**Документ:**
= = = = = = =
Ирина Роднянская. Попытка комментария
«В духе и истине» — не просто «цикл стихотворений», но повествование в форме такого цикла. Как и в некоторых других своих композициях, Борис Херсонский доводит «поэму сжатую поэта» до сжатости уже запредельной, оставляя от её мыслимого сюжета моментальные вспышки, так сказать, концепты эпизодов, которые побуждают читателя всматриваться в смутное мерцание умолчанного между ними.
Тем не менее это всё–таки связный рассказ, «повествованье в отмеренных сроках», если дозволено воспользоваться уникальной солженицынской формулой.
Прежде всего, не будет большой натяжкой предположить (хотя автор намеренно нехроникален), что перед нами проходит последний год жизни героя цикла — владыки Гурия, архиерея Русской Православной Церкви (лицо собирательное, не имеющее, надо думать, однозначного прототипа). Вплоть до весенних эпизодов Страстной седмицы и приближающейся Пасхи никаких «сезонных» указаний в стихах нет, но ничто не мешает заключить, что начало цикла совпадает с началом года, скажем, 1982–го, или с самым концом предыдущего (семинаристы, вспомним, не разъехались из общежития, значит, у них зимний семестр). А в финале владыка отдаёт Богу душу на Введение Богородицы во Храм, то есть 4 декабря н. ст. Последний год итожит прожитую жизнь.
Но за этой предположительной «малой» хроникой маячат другие «отмеренные сроки»: хронология бытия «пленённой Церкви» — под советско–коммунистическим прессом. Верней, «реперные точки» (как теперь любят говорить) этой хронологии.
= = = = = = =
**Задание:** В какой день, согласно комментарию к циклу «В духе и истине», владыка Гурий отдаёт Богу душу в финале? Дальше идут данные, никак не связанные с приведённым выше документом.

**Имеющиеся данные:**
= = = = = = =
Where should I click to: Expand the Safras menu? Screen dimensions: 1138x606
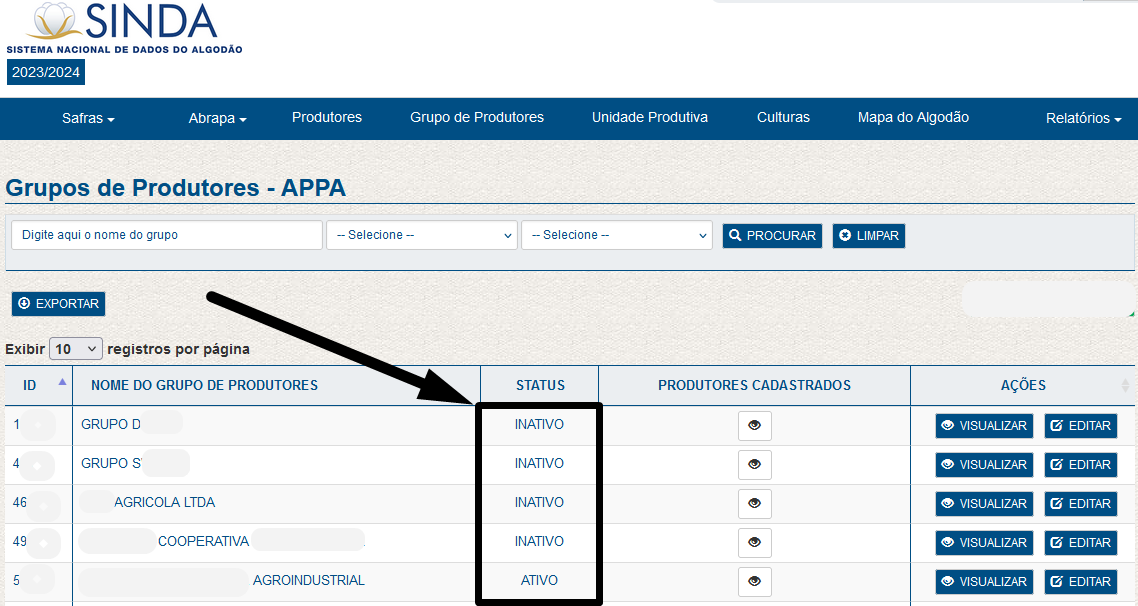[88, 118]
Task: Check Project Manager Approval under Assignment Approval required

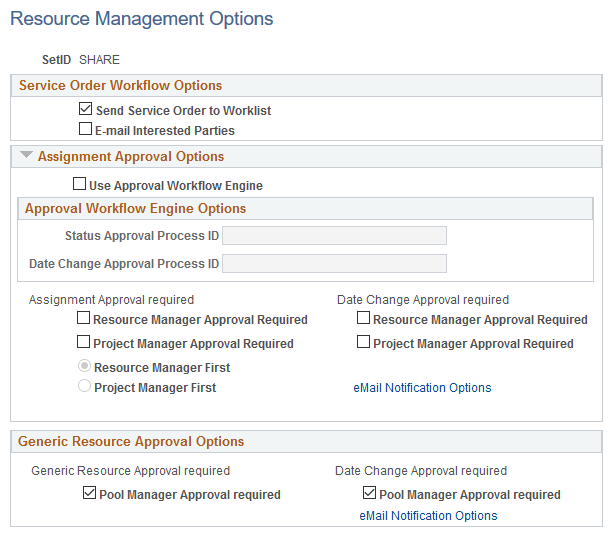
= = = = = = =
**Ответ:** На Введение Богородицы во Храм, то есть 4 декабря по новому стилю.